The desire to earn more, the fear of missing opportunities, the personality trait of comparing oneself to others, the influence of the group, and the dream of successful investment—these factors are almost universally present. Therefore, they have a profound collective influence on most investors and the market, resulting in errors that are frequent, widespread, and repeatable.

Seven Mindsets Leading to Erroneous Decisions

Many people possess enough talent to analyze data, but few can deeply observe things and withstand the powerful influence of the psychological aspect. In other words, many people will reach similar conclusions based on their own analysis, but due to different psychological influences, they will take drastically different actions based on those conclusions. The biggest investment bias does not come from information or analysis, but from mindset.

Greed

Greed is defined as “excessive or exhaustive desire, and usually a reprehensible possessiveness, especially regarding wealth or profit.”

Greed is an extremely powerful force. Its power is so great that it can override common sense, risk aversion, caution, logic, the memory of past painful lessons, determination, panic, and other elements that allow investors to avoid trouble. Furthermore, greed occasionally causes investors to join the crowd chasing profits, only to pay the price later.

Fear

Fear, just like greed, means excess. Therefore, fear is more like panic. Fear is an excessive worry that causes investors to remain inactive when they should be taking positive action.

Self-Deception

Nothing is easier than self-deception, because everyone, as long as they wish it, will believe it is true. Investors are always looking for a panacea, calling it the “Holy Grail” or “free lunch,” but everyone wants a ticket that turns them into a wealthy person without taking risks. Few question whether this ticket exists, or why they should receive it. Most importantly, the average person always holds onto hope.

What factors make people believe in a panacea?

  1. First, there is usually a factual basis.
  2. Next, a set of seemingly intelligent theories is fabricated, which believers promote everywhere to convince others. Subsequently, this theory accidentally generates profits, either because the theory has some value or simply because new believers join to buy and push up the price of the target asset. Finally, it appears that there is truly a way to gain wealth, and this creates a craze.

Conformity (Herd Mentality)

Not sticking to one’s own opinion, even if the crowd’s view is obviously absurd. Time and again, the pressure of conformity and the desire to get rich cause people to abandon independent judgment and skepticism, suppressing their innate risk-averse mindset to believe in unreasonable things. Since this situation occurs so regularly, something must be at work, rather than a random influence.

Envy

Even if the power of greed is negative, it at least always motivates people to strive for more profit.

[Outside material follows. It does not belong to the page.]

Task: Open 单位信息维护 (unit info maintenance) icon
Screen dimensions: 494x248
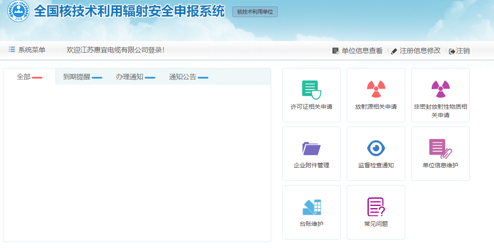Action: [x=440, y=153]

But the negative influence of comparing oneself to others is even stronger. This is what we consider the most dangerous characteristic of human nature.

A person who might be happy when isolated from the world feels miserable when they see others doing better. In the investment world, you will find that most investors find it difficult to sit by and watch others earn more money than them.

Hubris (Overconfidence)

Facing the following practical situations, maintaining objectivity and careful calculation is actually a huge challenge:

  1. We evaluate and compare short-term investment performance.
  2. During a bull market, making an inappropriate, even reckless, decision to increase risk often brings the best returns (and most of the time, it is a bull market).
  3. The best returns bring the greatest reward to oneself. When things go right, feeling smart and having others agree with it is a very pleasant thing.

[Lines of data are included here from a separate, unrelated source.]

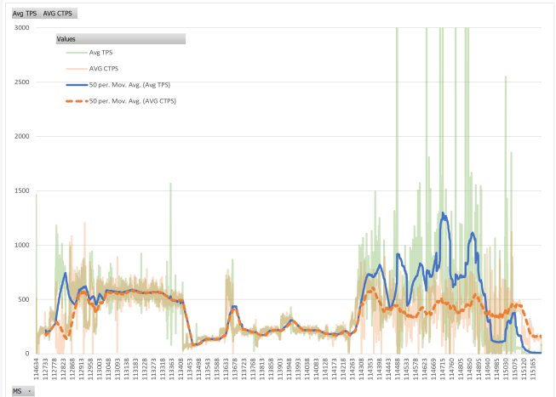Select the 50 per. Mov. Avg. (Avg TPS) legend entry

[129, 85]
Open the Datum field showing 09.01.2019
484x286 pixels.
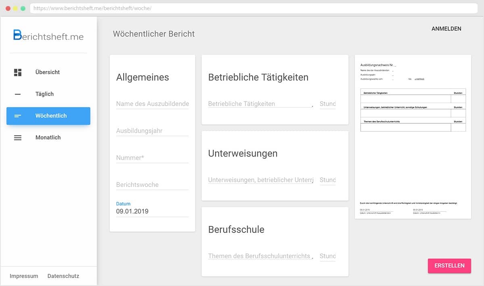(x=152, y=211)
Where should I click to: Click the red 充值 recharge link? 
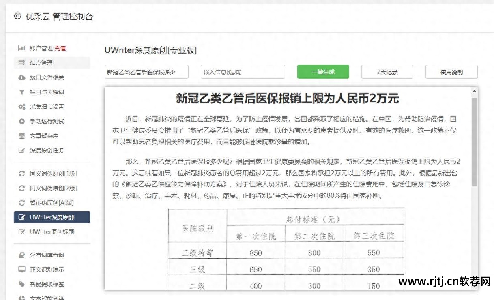[60, 48]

In contrast, thoughtful investors work diligently, earning stable returns during a bull market and losing less than others during a bear market. They avoid high-risk behavior because they know there are many things they don’t understand, and they suppress their hubristic mindset. In my view, this is the best formula for long-term wealth creation, but it cannot satisfy the hubristic mindset in the short term. Emphasizing humility, caution, and risk control is not a glamorous path, and of course, investing shouldn’t seek glamour, but that’s what people often think.

Capitulation (Surrender Mentality)

This is an investment behavior that is consistently seen in the later stages of a cycle. Investors try their best to stick to their beliefs, but when they cannot resist economic or psychological pressure, they surrender and follow the trend. Often, asset prices are too high and continue to rise, or the price is too low and continues to fall. Eventually, these trends shake the investor’s mindset, beliefs, and determination. Others profit from the stock you refused to buy, while the stock you chose to buy hovers at a low price every day. Furthermore, the investment concept you originally thought was unsafe and unwise, as the high-priced stock continues to rise or the low-priced stock continues to fall, should make it easier to do the right thing—selling the overpriced stock and buying the underpriced stock—but investors do not do this. The tendency toward self-doubt, mixed with news of others’ success, forms a powerful force that makes investors do the wrong thing, and the longer this trend lasts, the stronger the force becomes. This is another influence factor that we must resist.